* _The problem_: What is the number of lines in these entries that contain "computer"? State it alone.

(Supplied data)

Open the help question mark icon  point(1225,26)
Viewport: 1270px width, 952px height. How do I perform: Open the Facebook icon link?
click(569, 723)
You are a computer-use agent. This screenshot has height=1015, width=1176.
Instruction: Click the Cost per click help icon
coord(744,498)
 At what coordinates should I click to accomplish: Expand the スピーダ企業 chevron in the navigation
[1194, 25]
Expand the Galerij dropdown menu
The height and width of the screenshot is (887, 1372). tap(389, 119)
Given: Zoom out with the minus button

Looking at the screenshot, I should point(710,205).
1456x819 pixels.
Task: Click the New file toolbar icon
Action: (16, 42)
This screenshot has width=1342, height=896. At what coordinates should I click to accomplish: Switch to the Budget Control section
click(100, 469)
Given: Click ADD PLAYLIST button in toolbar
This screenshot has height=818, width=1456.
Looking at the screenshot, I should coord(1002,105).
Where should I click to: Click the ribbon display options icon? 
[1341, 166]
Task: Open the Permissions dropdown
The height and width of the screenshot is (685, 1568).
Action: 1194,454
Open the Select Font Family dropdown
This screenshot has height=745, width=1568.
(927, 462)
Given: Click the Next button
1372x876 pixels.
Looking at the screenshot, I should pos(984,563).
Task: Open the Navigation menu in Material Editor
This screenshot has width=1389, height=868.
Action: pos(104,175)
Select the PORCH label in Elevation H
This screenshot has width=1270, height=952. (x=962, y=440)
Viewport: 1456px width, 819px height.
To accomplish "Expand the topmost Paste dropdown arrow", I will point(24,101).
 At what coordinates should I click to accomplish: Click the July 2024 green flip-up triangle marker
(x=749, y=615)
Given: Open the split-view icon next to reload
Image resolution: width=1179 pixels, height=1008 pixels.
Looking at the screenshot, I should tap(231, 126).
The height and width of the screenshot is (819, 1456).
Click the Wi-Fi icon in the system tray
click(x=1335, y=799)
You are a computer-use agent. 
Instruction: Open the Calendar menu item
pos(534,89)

(End Supplied data)

* _Solution to the exercise_: 2